Presi due spara coriandoli e ne diedi uno a Matteo e uno a Riccardo, "vi mettete qua e quando vi dico via voi scoppiate, va bene?", annuirono convinti mettendosi ai lati di Federico, che in mezzo a loro stava per colpire la palla.
Tutti avevano iniziato a fare il video e appena dissi 'via' coriandoli e polvere rosa mi arrivò addosso. Un urlo generale seguito da un applauso mi fece tappare le orecchie, Federico di fianco a me mi aveva abbracciato lasciandomi qualche bacio sulle labbra.

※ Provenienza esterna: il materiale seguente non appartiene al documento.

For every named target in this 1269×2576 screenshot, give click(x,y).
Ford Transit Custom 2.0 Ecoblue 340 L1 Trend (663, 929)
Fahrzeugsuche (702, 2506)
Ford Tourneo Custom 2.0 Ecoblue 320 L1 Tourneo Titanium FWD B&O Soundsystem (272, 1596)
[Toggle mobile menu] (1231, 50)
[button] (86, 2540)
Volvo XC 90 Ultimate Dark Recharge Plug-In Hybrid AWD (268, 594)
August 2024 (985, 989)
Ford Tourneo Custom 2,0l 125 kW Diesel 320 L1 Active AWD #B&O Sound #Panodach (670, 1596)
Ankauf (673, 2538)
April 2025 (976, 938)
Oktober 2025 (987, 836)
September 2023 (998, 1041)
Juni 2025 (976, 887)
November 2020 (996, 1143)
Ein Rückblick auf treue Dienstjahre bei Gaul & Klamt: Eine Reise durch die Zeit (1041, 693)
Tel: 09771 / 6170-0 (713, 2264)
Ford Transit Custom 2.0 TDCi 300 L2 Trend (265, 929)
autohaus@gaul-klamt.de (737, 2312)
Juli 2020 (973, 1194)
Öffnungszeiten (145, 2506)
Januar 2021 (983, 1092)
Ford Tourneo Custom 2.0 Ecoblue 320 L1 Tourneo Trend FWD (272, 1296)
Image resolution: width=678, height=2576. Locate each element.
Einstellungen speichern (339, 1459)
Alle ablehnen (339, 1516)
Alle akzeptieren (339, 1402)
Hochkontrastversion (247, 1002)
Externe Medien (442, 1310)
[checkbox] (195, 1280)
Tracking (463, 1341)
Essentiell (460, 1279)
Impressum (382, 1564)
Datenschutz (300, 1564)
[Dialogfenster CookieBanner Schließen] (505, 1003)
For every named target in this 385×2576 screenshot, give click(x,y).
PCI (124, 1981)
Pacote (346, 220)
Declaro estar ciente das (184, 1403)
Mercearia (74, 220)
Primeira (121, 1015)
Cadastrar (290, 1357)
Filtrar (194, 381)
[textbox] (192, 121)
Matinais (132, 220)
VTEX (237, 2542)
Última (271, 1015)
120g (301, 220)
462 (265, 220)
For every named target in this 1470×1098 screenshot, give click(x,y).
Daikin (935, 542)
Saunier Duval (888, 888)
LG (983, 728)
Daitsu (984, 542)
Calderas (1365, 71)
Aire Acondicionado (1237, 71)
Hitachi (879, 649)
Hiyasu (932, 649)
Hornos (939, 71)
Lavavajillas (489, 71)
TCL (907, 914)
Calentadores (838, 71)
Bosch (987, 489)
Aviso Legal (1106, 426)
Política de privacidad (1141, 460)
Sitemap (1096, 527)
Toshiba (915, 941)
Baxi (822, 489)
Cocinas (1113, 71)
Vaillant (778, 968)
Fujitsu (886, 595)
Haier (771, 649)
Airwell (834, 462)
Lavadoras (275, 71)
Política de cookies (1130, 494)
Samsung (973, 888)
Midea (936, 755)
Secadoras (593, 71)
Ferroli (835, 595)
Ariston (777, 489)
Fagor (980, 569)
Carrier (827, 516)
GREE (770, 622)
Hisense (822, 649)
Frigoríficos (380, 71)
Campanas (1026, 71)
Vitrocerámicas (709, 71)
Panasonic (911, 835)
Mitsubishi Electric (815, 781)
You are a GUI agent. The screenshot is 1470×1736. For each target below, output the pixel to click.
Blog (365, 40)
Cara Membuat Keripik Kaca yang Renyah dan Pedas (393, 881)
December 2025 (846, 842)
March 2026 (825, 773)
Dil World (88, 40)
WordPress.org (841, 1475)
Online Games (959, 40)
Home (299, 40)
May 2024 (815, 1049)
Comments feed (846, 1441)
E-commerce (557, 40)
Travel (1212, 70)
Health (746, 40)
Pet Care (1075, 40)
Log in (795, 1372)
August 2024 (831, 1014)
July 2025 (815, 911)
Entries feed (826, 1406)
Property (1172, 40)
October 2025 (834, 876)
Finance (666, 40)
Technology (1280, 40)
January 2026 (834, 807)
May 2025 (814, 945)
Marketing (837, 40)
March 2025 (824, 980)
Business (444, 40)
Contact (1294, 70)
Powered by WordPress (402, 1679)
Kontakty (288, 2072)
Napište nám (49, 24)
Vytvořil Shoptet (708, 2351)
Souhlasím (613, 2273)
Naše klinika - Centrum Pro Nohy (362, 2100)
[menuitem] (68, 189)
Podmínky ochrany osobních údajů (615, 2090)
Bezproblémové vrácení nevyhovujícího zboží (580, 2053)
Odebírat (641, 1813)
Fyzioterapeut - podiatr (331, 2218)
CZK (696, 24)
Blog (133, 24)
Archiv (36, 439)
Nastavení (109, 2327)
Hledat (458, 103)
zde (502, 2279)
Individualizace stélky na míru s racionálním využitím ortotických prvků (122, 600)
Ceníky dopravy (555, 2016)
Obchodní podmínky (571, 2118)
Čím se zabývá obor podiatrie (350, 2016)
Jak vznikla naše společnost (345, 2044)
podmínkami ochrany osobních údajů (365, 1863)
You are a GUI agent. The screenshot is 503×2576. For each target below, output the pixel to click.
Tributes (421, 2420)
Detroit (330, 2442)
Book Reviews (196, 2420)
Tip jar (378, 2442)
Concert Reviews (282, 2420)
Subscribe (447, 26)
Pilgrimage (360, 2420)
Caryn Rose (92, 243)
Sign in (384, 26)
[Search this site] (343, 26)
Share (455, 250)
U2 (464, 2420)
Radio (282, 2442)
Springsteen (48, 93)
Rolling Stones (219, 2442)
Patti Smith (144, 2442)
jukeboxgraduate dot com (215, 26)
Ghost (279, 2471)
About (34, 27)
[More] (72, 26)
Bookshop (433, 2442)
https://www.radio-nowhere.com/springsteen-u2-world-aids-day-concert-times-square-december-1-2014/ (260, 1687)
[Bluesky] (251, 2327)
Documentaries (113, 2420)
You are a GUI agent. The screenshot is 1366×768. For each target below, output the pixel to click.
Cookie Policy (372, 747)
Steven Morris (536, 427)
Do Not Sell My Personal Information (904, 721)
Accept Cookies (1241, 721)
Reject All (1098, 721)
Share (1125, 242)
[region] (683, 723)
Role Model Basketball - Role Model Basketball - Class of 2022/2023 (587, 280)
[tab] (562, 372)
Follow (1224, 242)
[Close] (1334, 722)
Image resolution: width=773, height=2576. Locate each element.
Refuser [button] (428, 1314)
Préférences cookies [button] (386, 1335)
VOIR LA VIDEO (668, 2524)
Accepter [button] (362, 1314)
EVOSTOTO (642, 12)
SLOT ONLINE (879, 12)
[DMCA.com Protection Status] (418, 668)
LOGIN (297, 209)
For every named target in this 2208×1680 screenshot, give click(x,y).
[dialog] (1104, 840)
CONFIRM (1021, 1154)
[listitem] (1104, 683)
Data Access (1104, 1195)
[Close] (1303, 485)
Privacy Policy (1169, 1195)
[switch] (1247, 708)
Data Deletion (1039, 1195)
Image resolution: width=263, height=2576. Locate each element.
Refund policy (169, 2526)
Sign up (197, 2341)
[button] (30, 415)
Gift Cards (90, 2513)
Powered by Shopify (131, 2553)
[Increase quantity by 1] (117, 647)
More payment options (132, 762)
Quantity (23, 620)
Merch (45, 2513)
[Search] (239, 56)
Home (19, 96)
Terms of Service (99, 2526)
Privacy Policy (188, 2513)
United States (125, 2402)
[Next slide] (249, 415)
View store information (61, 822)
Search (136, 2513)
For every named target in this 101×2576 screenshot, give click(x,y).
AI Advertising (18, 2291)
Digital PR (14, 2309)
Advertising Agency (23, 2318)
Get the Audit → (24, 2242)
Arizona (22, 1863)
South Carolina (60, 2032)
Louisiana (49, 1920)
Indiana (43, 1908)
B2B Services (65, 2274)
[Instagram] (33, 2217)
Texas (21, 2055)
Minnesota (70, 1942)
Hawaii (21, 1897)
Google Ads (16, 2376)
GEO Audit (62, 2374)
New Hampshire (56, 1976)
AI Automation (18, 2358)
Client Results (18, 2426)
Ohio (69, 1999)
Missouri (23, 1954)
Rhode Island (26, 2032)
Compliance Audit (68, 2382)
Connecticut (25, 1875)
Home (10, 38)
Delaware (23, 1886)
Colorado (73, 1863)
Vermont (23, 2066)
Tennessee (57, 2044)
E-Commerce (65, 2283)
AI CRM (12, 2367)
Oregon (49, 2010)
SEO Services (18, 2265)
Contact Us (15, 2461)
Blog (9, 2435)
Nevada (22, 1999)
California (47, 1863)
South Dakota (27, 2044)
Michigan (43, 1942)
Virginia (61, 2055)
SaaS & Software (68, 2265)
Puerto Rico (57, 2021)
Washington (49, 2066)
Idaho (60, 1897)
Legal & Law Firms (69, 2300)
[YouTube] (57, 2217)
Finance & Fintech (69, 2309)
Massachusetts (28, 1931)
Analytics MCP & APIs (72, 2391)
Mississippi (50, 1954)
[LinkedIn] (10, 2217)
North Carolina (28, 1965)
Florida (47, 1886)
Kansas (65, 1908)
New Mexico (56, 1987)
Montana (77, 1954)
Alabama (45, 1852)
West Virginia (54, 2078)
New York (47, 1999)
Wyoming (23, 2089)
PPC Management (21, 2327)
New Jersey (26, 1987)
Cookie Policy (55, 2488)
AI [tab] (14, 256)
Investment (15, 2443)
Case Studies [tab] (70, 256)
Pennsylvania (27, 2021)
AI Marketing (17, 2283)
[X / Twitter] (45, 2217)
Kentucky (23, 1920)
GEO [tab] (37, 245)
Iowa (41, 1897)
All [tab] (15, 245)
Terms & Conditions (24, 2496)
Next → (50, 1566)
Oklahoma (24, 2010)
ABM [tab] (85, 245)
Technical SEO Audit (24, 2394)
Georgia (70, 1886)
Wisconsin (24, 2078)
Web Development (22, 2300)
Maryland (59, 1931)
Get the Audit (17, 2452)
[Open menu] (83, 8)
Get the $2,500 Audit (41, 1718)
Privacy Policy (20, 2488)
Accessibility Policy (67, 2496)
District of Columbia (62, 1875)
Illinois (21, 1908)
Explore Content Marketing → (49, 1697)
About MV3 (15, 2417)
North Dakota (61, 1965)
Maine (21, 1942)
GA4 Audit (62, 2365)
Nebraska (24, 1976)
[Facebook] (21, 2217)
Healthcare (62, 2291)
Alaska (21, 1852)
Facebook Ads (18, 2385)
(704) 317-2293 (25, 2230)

"So che noi lo sapevamo già ma sarà una bimba. Una piccola principessa", mi baciò ancora una volta.
"Non vedo l'ora di conoscerla", dissi.

La serata continuò tra risate, giochi e pettegolezzi di ogni tipo. Era questo che volevo nella mia vita. Amore, amicizia e vicinanza, senza doppi giochi, apparenza e malvagità. Federico non aveva smesso un attimo di controllare come stessi e dopo che mi ero seduta era rimasto vicino a me, pronto a scartare i mille regali che ci avevano fatto. Qualcuno aveva fatto a gara a chi ci desse prima in regalo e alla fine ci eravamo trovati sommersi da tantissime cose utili e tanti giochi.
"Grazie a tutti, di cuore davvero. Avervi qui è veramente una gioia e questo mi rende davvero felice", dissi mentre mi asciugavo una lacrima. Maledetti ormoni.

La serata era finita bene, i mille regali erano entrati in qualche modo dentro la nostra macchina ed ero sicura che i cani erano felici quanto noi di ricevere qualche nuova pallina.

Continuai a guardare quelle foto sbalordita ricordandomi qualsiasi dettaglio di quello che era successo. La mia memoria tornava piano, e tutto sembrava tornare alla normalità.